Although, to be fair, it's so simple you can hardly call it a recipe.



Yep, that's it.  Ok, so there's also olive oil or butter, salt, pepper, and water, and I like to garnish each bowl with butter, but seriously, that's it.   It may be tempting to toss in a few carrots, some fresh thyme, whatever you have around, but I really encourage you to try it with only these few ingredients the first time.  When you get good ingredients, and prepare them simply, the flavors shine through in a really special way.  When you make it again, feel free to alter it as you see fit.

Slice your leeks, about one and a half big ones, into rounds, and agitate them in a big bowl of cold water so all the grit trapped in the layers falls away.  Fish them out of the bowl, then dump the dirty water down the sink.

Heat olive oil in a medium-sized soup pot (feel free to double the batch and use a great big pot), and add the sliced leeks.  Salt, stir, and let them go.  While they get a head start, slice the potatoes, about a pound and a half or so (you want roughly equal quantities of each veggie), into roughly bite-sized pieces.  Add the potatoes, add a generous shake of salt, and stir again.  Give the potatoes a moment to make friends with the leeks, then add about two quarts of water.  Add another generous shake of salt.  You don't want to go overboard, but you do want to season all the water you just added.  Stir, cover, and crank up the heat.  If you just let it boil away, it will be ready in about ten or fifteen minutes.  If you keep it at the simmer, it will likely need a little more time.  Let the potatoes get very tender.

This next step is optional, but for me, it's so good it's worth dirtying an extra dish.  Use a ladle to transfer as much of the hot soup as will safely fit into a blender or food proccessor.  Make sure the lid is vented so the steam can escape, or pressure will build up, and you could have a hot soup explosion!  Pulse to coarsely purree.  I don't worry about pureeing all of the soup necessarily.  It takes another bowl to purree in batches, and if I can get half or more of the soup into the blender at once, I'm willing to leave the rest as is.  I was making it for guests I may take the time to puree the whole batch to up the fancy factor.  Of course, if you're one of those lucky dogs with a stick blender, you have no excuse!  Puree away!

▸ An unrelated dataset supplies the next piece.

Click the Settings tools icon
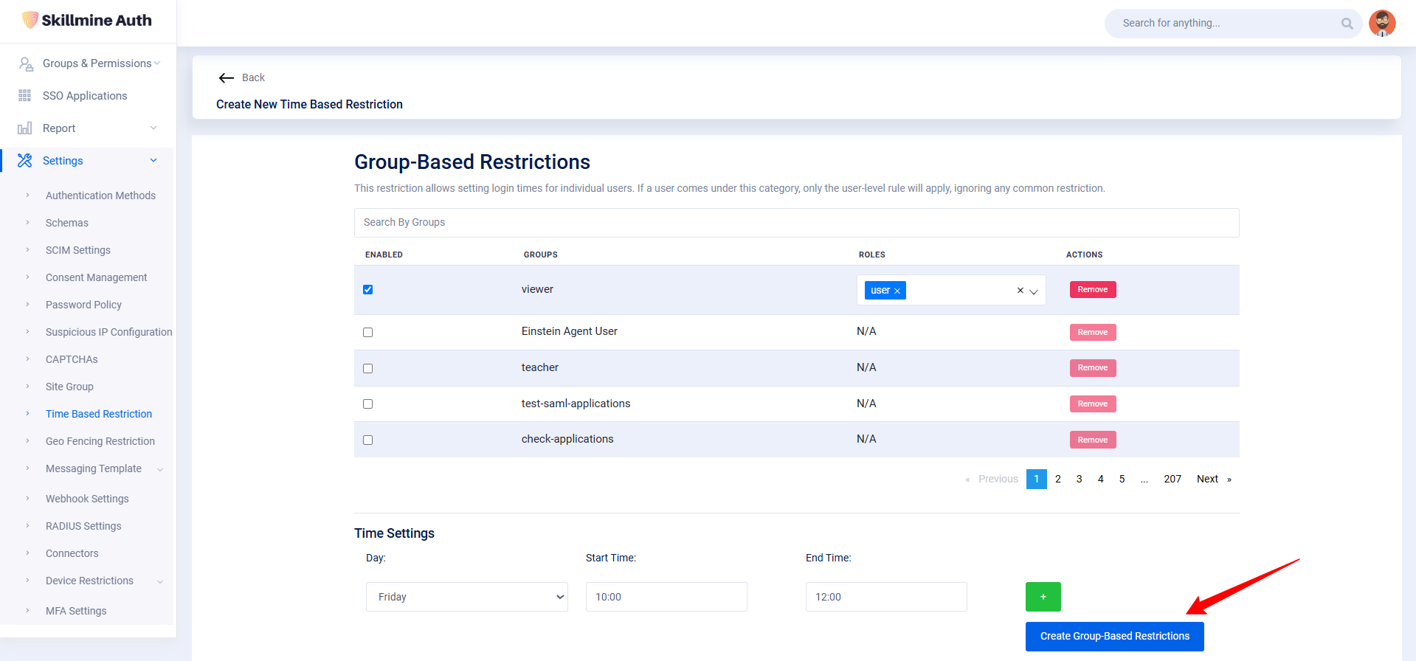The image size is (1416, 661). point(25,161)
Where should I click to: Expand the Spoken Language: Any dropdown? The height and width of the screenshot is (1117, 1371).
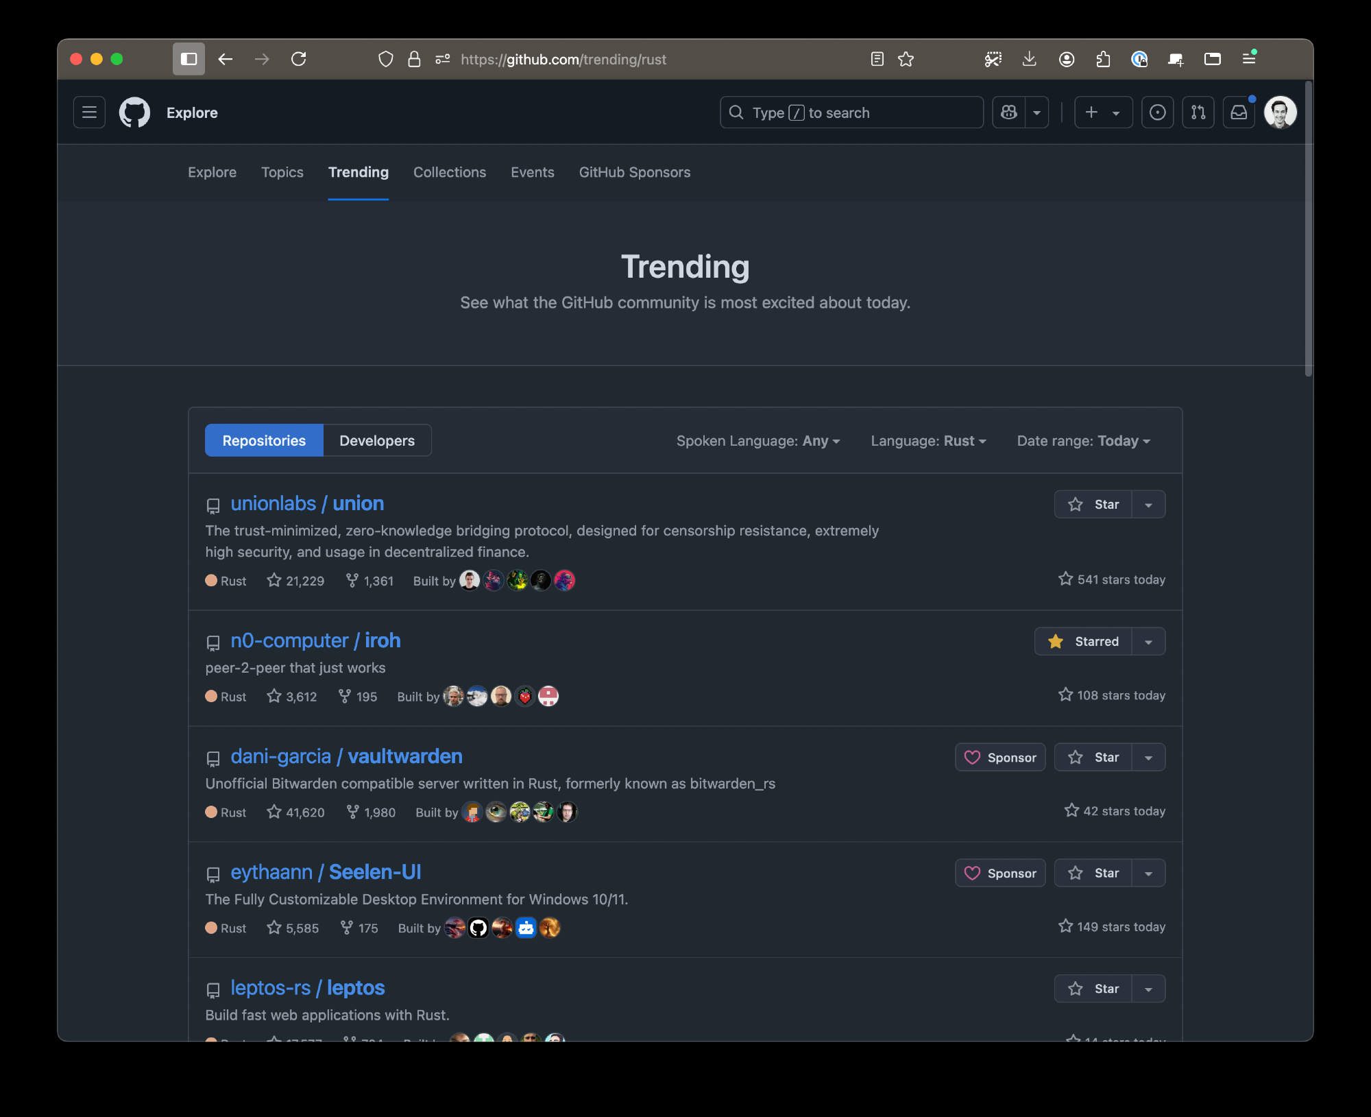point(757,441)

Stir the pureed soup back into the bowl, and serve hot, with little pats of butter on top, and an extra sprinkle of sea salt.  It really doesn't need anything else, and trust me, it doesn't get any better than this.

I get my leeks and potatoes at the Farmer's Market (of course), and the leeks are sweet and floral, and the potatoes I choose, German butterballs, are the perfect middleground between starchy and waxy, and have a floral buttery aroma you will not believe.  If you can get your hands on them, do.

We're smack in potato and leek season!  Why not have this for dinner?  Go for it, and let me know if you're as thrilled with it as I am!

Are we still meal planning?  You bet!  And by the way, if you want to give it a go, or just keep an eye on my meal planning exploits to give you a better idea of how it works and if it would work for you, you can make an account on, and friend me to check out my plans, shopping lists, and (very scant since I mostly cook intuitively, or from a select few cookbooks) recipes! My username is 'omily'.  Just search, and add!  Need more temptation?  Here's a few delicious dinners I made last week, both in twenty minutes or less from Farmer's Market ingredients!
Mushroom-leek flatbread pizzas courtesy of Cook Yourself Sexy by Candice Kumai.  I toasted up whole wheat tortillas in the oven, instead of rolling out and grilling pizza dough, to make these even faster and healthier!

Chicago-style hotdogs from the Farmer's Market on whole wheat buns, with home-made pickled veggies, and home-made garlic mayonnaise!  We burnt the buns a bit toasting them, but they were still amazing!  Remind me to share my mayonnaise recipe with you guys!